Stored data entries:
- Opening Delimiter -
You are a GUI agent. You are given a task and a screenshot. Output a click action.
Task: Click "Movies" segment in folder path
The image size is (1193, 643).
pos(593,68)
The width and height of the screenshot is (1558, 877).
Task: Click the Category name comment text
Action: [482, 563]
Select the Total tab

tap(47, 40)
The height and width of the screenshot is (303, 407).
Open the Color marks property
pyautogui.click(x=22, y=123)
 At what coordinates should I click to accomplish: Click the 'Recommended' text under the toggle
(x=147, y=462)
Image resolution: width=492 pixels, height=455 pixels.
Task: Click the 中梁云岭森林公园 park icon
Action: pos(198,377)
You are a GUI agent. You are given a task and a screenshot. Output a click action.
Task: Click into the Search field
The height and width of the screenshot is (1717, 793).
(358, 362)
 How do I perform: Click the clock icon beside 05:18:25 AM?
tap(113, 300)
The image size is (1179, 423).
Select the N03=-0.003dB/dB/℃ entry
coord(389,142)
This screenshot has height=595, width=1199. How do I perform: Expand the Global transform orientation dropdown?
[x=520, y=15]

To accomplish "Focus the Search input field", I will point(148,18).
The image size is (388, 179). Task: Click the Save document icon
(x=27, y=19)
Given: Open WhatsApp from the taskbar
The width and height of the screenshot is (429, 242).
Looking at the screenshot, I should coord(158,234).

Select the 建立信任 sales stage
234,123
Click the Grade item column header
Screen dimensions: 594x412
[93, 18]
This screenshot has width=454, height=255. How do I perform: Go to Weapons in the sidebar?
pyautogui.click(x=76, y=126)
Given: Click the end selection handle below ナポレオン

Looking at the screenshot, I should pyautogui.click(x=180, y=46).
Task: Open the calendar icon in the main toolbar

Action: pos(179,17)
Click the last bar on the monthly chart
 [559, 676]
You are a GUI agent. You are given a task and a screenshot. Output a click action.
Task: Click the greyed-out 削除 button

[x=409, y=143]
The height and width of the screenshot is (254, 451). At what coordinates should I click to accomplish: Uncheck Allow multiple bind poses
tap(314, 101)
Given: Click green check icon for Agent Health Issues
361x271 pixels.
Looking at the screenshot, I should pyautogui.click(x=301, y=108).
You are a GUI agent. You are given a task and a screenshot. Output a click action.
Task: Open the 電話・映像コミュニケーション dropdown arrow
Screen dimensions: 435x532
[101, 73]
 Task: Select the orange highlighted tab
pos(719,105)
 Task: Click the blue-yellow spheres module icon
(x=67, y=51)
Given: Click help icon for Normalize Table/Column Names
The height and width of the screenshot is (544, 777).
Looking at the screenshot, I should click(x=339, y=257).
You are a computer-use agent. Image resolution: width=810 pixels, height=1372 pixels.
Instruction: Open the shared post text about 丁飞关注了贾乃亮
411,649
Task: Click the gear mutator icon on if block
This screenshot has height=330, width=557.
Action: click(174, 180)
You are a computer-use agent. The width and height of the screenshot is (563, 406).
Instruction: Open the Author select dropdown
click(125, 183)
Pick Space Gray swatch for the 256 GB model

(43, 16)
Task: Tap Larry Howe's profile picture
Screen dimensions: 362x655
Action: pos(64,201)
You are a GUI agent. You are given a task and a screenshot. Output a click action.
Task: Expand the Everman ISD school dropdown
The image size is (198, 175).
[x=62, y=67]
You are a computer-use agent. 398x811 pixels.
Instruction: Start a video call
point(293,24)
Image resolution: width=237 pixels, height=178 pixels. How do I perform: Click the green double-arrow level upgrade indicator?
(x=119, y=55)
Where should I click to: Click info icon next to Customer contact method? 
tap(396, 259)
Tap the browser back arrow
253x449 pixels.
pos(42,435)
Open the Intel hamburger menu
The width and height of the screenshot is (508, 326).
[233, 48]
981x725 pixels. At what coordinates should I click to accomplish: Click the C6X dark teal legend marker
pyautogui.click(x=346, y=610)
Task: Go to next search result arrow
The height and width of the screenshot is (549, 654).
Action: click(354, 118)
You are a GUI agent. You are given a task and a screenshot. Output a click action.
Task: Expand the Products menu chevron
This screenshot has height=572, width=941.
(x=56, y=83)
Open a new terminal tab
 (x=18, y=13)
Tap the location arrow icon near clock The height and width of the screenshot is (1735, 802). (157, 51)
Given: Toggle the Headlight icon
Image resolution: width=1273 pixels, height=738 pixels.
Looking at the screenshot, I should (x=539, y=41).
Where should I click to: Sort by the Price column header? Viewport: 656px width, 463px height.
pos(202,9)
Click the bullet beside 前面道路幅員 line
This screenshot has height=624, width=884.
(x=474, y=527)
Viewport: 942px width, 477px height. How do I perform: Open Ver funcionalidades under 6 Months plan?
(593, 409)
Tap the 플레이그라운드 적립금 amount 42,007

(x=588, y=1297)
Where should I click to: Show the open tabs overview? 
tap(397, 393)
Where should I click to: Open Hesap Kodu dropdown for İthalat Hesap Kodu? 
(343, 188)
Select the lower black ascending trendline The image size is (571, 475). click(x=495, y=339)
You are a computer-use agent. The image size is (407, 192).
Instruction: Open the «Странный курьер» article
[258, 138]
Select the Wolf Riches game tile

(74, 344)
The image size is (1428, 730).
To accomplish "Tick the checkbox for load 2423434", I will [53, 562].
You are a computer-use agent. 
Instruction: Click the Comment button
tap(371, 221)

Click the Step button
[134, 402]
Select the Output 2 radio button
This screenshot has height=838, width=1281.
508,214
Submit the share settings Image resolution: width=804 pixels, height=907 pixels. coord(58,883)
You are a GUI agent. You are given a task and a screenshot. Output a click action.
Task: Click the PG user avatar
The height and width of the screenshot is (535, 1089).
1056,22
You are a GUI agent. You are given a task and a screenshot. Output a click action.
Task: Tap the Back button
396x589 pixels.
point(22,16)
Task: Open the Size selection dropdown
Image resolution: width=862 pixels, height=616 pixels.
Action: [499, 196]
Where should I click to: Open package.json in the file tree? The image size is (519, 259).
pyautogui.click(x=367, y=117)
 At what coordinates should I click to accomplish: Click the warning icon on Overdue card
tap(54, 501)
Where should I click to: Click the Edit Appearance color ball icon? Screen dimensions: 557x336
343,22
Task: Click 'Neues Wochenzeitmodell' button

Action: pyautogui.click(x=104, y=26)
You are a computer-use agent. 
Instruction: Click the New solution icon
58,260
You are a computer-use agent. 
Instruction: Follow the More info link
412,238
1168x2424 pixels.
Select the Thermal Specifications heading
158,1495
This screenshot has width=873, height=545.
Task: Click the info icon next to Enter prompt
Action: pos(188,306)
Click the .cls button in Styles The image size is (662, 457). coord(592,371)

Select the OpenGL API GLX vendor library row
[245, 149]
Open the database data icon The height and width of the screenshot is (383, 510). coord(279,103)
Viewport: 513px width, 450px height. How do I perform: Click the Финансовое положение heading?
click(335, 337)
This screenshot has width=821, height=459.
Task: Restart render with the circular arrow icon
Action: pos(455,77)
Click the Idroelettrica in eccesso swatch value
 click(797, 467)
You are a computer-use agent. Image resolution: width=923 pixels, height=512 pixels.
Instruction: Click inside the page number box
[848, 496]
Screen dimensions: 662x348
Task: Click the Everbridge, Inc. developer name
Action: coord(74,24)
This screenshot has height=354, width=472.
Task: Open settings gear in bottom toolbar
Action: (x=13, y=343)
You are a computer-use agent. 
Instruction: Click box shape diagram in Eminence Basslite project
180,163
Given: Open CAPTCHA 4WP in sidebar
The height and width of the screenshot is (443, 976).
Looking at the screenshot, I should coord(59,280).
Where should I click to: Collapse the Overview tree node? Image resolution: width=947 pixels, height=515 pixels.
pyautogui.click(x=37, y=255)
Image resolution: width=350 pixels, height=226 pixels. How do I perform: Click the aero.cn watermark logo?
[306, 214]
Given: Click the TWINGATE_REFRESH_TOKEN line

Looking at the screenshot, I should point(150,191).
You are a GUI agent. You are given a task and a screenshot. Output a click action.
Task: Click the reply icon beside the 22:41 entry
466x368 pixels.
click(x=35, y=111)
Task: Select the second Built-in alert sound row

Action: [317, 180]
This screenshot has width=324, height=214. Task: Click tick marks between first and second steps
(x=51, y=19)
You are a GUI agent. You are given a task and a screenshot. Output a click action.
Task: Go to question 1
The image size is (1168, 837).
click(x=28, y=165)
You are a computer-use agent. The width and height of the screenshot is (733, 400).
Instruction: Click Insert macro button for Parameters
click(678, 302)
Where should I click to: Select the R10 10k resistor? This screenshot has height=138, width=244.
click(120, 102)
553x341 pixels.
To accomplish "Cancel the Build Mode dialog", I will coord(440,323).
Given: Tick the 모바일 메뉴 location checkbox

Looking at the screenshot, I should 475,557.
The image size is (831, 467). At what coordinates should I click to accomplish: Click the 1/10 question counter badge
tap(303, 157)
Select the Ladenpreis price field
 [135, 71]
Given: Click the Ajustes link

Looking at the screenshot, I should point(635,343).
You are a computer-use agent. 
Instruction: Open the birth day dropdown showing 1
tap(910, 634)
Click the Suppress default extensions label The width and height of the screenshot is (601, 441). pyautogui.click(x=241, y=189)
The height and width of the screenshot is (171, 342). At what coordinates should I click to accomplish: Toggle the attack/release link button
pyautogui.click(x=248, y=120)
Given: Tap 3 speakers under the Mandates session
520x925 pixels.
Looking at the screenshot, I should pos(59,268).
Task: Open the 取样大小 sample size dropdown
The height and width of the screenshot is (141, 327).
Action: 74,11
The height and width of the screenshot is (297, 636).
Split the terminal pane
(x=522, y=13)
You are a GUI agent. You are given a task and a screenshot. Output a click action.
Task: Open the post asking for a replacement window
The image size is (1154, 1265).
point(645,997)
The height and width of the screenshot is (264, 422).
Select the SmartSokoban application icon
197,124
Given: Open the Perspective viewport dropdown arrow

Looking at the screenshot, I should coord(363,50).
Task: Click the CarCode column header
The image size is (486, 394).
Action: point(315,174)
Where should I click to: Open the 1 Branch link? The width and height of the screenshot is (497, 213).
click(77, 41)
- Closing Delimiter -
_TASK:_
Pull out every line of the entries that includes the word "will".

_TASK OUTPUT:_
To accomplish "Focus the Search input field", I will point(148,18).
To accomplish "Tick the checkbox for load 2423434", I will [53, 562].
To accomplish "Cancel the Build Mode dialog", I will coord(440,323).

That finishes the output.